- **Exercise description**
Search the records for "logo" and copy each line that holds it.

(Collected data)
=====
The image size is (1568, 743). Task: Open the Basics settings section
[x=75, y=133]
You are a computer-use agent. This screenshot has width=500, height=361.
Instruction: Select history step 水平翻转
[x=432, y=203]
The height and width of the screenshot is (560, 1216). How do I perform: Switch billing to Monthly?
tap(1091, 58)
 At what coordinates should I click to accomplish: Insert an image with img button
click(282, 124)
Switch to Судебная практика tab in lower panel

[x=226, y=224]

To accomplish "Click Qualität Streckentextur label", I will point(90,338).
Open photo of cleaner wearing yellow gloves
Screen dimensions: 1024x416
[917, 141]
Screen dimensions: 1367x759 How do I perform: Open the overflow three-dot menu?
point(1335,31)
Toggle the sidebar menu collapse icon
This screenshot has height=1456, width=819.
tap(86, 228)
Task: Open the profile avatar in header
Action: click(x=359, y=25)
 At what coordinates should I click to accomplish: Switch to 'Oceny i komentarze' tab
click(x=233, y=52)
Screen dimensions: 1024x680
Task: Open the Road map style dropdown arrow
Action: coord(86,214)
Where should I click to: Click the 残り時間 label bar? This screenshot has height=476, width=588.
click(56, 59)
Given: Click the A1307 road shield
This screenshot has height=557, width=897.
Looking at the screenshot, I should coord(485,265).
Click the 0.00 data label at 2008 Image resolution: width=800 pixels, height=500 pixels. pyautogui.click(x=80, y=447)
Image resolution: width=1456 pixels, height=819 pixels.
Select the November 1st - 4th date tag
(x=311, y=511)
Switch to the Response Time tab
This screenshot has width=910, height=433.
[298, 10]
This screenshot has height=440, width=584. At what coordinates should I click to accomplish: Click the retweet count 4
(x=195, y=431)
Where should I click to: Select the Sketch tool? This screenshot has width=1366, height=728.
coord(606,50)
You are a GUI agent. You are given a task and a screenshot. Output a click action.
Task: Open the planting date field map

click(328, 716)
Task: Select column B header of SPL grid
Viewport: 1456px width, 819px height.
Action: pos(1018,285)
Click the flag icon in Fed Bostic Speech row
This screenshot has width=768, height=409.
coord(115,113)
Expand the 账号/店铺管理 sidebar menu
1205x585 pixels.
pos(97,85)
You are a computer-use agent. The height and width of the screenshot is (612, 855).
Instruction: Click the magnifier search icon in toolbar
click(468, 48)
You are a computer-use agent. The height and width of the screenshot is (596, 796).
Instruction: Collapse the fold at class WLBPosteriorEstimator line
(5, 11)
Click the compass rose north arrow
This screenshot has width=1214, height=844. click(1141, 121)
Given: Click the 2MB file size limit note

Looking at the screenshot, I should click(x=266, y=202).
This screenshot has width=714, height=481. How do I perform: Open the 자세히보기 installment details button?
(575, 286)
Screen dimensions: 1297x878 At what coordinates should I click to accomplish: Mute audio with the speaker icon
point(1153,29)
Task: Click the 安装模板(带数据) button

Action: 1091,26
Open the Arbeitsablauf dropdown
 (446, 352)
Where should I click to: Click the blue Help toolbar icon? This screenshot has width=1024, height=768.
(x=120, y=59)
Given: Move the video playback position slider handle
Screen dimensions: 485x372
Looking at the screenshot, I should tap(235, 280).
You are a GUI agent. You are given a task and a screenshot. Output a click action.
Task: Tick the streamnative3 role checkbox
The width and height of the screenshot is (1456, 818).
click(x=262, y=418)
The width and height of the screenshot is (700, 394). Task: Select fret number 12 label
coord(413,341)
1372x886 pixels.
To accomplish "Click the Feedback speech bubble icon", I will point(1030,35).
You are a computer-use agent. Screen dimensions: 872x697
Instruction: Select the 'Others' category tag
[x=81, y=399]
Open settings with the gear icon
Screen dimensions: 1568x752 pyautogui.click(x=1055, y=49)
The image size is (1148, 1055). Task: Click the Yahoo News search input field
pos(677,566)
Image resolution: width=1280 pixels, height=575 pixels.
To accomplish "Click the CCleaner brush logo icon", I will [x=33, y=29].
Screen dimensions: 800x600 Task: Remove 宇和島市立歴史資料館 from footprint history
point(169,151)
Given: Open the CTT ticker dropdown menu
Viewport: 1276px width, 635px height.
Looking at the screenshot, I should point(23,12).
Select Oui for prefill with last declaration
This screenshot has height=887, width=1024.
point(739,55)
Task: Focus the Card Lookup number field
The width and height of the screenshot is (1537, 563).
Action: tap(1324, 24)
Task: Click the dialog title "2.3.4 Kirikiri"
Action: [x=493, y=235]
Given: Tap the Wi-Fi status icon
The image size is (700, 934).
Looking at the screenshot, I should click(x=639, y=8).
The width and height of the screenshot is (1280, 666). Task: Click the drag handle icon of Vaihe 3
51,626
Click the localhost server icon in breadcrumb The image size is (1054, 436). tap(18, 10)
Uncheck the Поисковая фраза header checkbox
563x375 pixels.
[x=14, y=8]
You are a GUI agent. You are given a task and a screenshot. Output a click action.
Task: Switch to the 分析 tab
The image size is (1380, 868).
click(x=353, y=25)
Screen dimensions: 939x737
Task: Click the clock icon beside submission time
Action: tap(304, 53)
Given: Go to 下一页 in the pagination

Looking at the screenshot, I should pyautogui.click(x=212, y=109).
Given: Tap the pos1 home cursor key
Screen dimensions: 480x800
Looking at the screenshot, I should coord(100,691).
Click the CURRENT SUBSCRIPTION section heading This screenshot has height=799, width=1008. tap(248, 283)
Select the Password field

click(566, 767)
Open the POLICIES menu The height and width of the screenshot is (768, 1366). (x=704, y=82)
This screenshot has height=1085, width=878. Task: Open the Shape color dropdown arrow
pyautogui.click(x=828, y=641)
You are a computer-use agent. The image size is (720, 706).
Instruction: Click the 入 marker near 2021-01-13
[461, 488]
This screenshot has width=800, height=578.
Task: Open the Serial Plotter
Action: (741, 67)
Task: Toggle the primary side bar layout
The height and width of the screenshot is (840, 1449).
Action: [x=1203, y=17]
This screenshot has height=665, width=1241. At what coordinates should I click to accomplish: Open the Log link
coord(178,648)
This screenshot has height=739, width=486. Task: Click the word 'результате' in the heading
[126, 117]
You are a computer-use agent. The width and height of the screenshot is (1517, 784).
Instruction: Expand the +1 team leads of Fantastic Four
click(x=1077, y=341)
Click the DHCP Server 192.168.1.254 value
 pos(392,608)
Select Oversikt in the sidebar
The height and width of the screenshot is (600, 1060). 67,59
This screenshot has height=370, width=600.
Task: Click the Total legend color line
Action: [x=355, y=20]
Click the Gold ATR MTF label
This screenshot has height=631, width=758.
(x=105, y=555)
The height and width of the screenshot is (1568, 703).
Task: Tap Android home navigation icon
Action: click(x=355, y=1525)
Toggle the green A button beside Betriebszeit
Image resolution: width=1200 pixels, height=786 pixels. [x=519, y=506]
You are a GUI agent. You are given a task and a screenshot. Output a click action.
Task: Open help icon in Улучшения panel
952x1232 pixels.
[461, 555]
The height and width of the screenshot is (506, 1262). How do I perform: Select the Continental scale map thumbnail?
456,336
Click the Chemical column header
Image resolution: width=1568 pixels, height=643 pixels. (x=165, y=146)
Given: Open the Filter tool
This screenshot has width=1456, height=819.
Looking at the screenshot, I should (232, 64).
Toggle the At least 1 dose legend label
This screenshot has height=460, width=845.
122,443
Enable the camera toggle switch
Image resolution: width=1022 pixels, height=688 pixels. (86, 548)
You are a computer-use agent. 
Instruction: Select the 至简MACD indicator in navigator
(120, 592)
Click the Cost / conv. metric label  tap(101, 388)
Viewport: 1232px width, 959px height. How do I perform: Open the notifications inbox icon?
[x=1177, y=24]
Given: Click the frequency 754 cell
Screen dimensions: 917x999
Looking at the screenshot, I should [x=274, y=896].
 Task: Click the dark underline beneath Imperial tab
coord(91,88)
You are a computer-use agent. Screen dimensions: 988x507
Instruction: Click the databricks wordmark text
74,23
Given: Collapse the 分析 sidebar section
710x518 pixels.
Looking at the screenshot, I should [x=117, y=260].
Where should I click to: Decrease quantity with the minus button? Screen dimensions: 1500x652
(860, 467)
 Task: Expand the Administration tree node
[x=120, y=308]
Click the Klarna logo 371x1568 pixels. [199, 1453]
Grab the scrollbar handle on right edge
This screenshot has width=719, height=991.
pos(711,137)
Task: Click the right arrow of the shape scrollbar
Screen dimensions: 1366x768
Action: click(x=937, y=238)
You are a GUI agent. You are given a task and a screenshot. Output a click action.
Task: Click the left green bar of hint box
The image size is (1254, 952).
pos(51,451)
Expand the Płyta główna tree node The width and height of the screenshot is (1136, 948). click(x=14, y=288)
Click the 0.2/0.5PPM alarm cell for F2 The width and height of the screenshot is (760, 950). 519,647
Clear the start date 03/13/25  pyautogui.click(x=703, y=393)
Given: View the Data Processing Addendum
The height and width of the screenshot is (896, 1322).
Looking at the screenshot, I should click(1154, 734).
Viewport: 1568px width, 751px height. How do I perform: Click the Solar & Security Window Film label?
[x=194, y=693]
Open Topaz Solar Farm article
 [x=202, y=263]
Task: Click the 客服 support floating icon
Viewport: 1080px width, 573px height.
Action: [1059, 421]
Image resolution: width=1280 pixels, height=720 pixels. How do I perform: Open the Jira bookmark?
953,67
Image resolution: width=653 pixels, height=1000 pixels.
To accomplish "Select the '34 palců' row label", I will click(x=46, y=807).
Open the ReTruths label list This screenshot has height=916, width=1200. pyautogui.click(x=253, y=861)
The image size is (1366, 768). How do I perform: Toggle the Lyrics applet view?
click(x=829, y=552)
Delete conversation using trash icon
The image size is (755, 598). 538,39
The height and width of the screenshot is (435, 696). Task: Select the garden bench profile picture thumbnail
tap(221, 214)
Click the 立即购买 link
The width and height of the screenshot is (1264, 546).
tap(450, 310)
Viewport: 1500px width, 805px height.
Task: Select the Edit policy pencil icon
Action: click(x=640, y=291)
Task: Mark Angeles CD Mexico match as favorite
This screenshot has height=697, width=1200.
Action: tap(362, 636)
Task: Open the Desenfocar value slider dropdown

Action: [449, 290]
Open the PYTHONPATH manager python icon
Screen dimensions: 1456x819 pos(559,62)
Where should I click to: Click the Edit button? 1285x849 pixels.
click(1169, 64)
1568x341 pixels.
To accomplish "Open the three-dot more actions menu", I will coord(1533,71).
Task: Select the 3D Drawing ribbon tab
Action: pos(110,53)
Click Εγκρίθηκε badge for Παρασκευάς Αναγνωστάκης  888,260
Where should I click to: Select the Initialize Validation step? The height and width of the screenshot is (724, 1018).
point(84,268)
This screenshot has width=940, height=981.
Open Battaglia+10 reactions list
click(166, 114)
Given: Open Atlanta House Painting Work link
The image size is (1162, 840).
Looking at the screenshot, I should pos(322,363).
=====
- **Response**
To accomplish "Click the CCleaner brush logo icon", I will [x=33, y=29].
Click the Klarna logo 371x1568 pixels. [199, 1453]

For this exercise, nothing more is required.